The Dead Sea Scrolls lend credence to Jerome’s rejection of the Alexandrian/Septuagint and his use of the Babylonian OT Hebrew manuscripts that we now know are essentially identical to the Masoretic text. Perhaps because Jerome was not a Catholic, perhaps because his original Latin Vulgate was never adopted by the Roman Church, perhaps because the Vatican owns one of the main Alexandrian manuscripts, and perhaps because of the Vatican’s financial interest in the pro-Alexandrian Stuttgart layman’s aid, the Catholic and Protestant churches have continued to support the crumbling façade of textual criticism.

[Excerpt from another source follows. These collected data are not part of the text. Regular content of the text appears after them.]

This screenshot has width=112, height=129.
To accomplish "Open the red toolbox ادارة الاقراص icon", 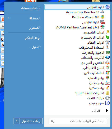I will 102,22.
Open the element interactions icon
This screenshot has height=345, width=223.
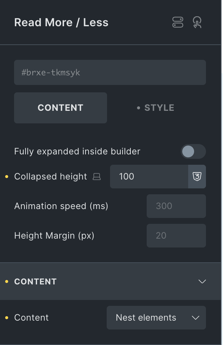(197, 23)
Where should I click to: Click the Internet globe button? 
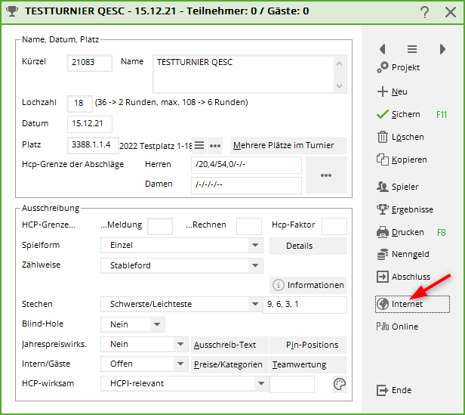pos(412,304)
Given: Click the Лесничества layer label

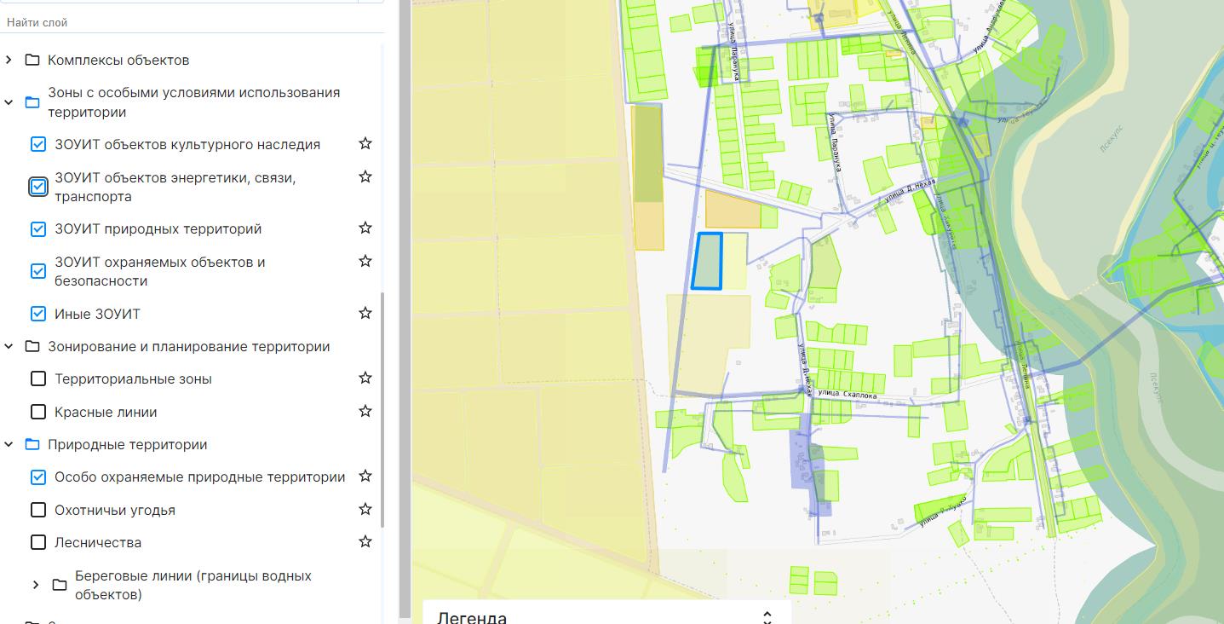Looking at the screenshot, I should (x=98, y=542).
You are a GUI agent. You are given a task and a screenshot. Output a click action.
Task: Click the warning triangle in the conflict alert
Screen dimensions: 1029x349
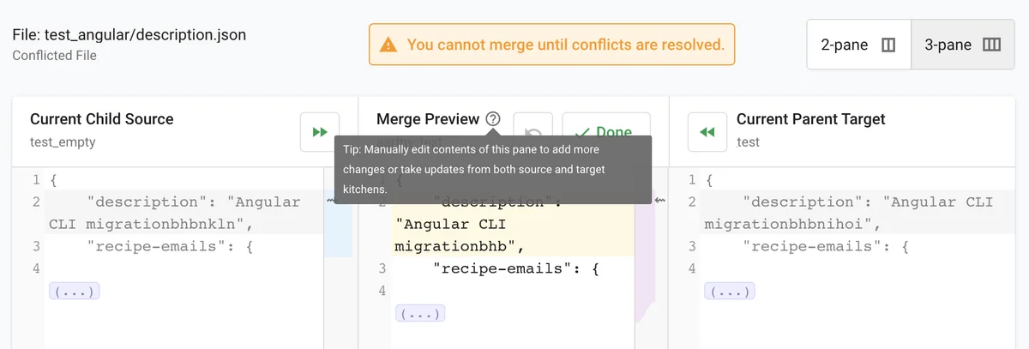[388, 44]
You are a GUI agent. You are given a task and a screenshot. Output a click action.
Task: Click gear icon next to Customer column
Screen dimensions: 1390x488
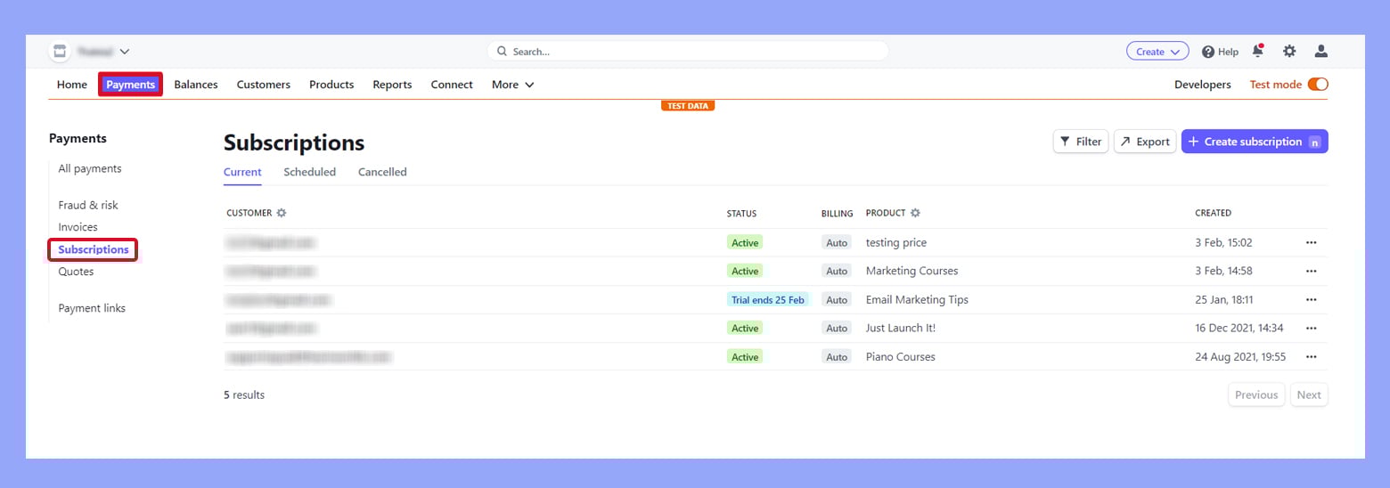282,214
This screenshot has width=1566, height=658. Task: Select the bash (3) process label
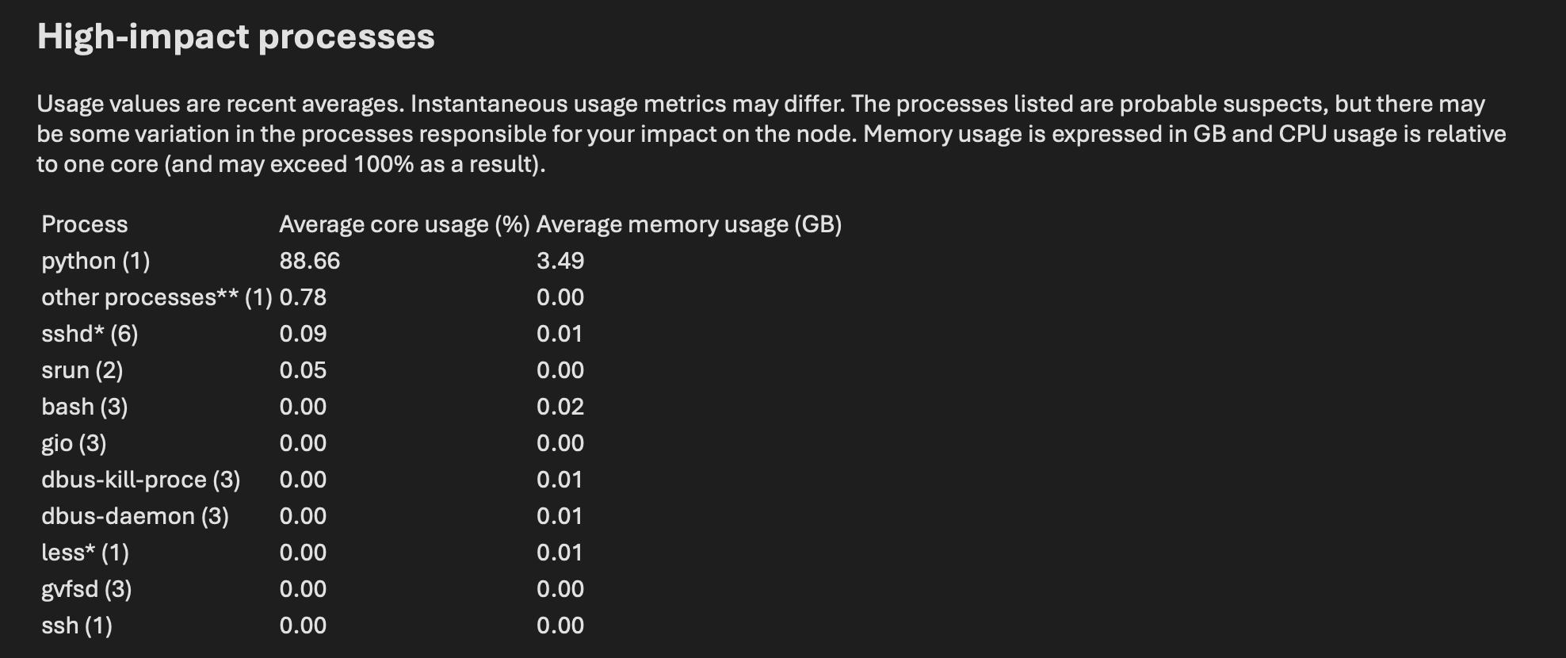[x=84, y=407]
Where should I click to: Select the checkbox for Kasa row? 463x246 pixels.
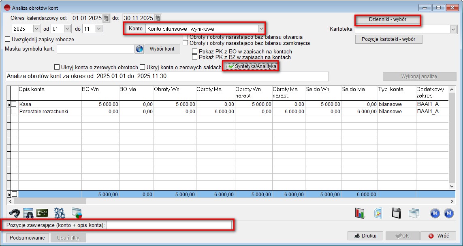[14, 104]
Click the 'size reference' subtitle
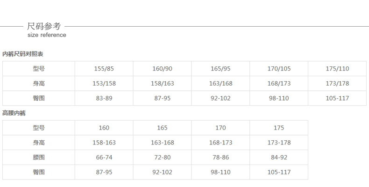This screenshot has width=369, height=187. click(x=47, y=35)
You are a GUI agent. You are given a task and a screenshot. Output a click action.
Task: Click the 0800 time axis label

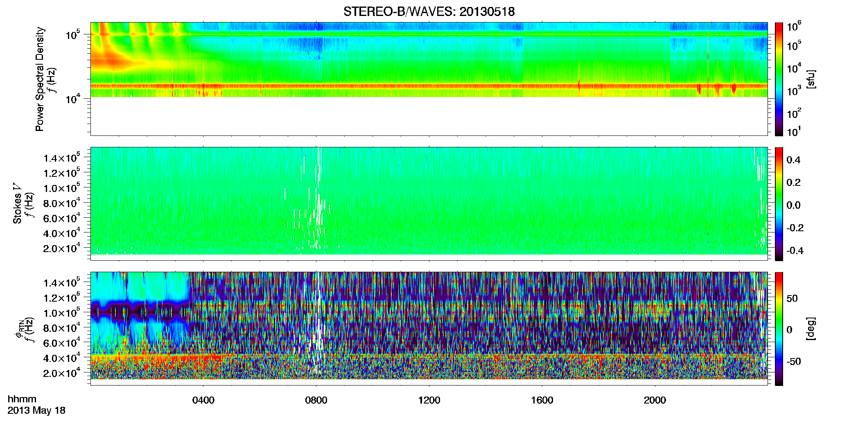click(x=316, y=400)
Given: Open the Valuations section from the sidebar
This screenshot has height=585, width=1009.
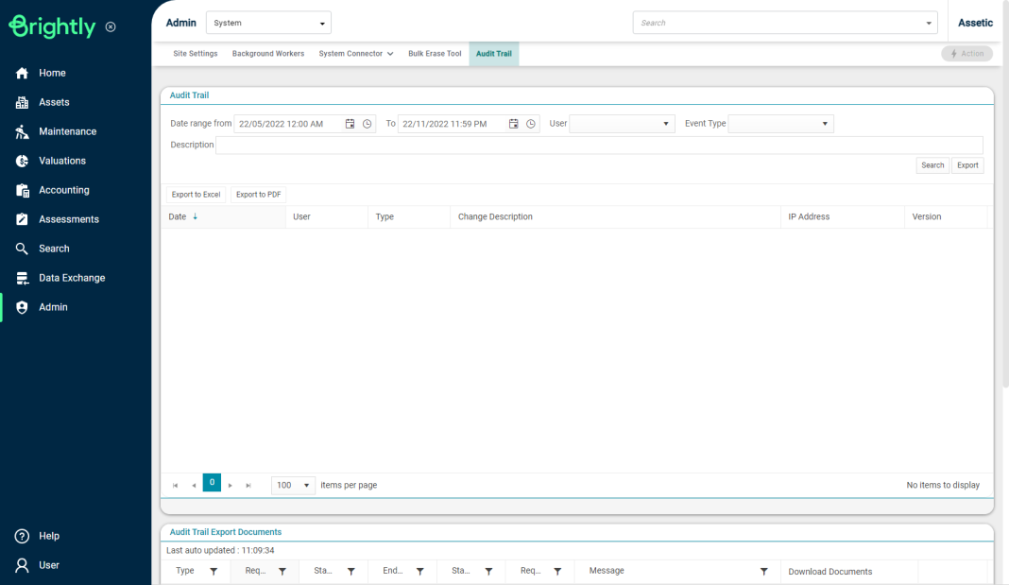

No matter what I say about the Dead Sea Scrolls’ overall support for the Masoretic text, we must not lose sight of the fact that we are unaware of any OT or NT manuscript or modern Bible version that is always right. Yes, we believe inerrant manuscripts existed and were used by scholars prior to the KJV (more on this later), but we modernists have never seen those manuscripts. Both the Masoretic and Alexandrian texts are usually right; the texts of both are right vastly more than they are wrong. It’s true that the Alexandrian has many more errors than the Masoretic, but that’s just a matter of degree. The salient point to remember is the difference between the mindset of humility-based, authority-respecting unenlightened saints of yesteryear…and the pride-based, authority-despising Enlightened saints of these dark last days: when old-time saints read the Bible they weren’t taught to react in horror when it said “young woman,” when it omitted “yet,” and when it omitted “and fasting.” But ever since the age of Enlightenment began in about 1300 AD, we have been formally taught and manipulated/conditioned (by scholars and theologians of all people!) to doubt, not believe that the word of God exists as He defines it; we’ve been taught to be skeptical, not faithful. When looking at the sad state of modern Christianity, we have to wonder if the KJV may be an indication that we, compared with saints of old, are so weak-faithed and vulnerable to Reason that we are in desperate need of something previous saints didn’t need  – the miraculously-unique infallibility of the AV 1611. As Bible believers we are constantly reminded as we read the news and look around us that so many Christians have little understanding of Scripture-based doctrine…and are therefore groping along in the dark following tradition. We, on the other hand, have God’s word to be a lamp unto our feet and a light unto our path during these dark last days, to be a staff that steadies us as we do our bumbling best to stay on the strait and narrow way that leadeth unto life. If we worldwide NT saints didn’t have the demonstrated inerrancy of the KJV, would our Reason have convinced us, too, that modern Christianity’s broad way that leadeth to destruction is the right way? Are we spiritual cripples who couldn’t make it without the modern – and perhaps unprecedented – crutch of the KJV? And has our pride made us focus too much on our crutch rather than on our walk?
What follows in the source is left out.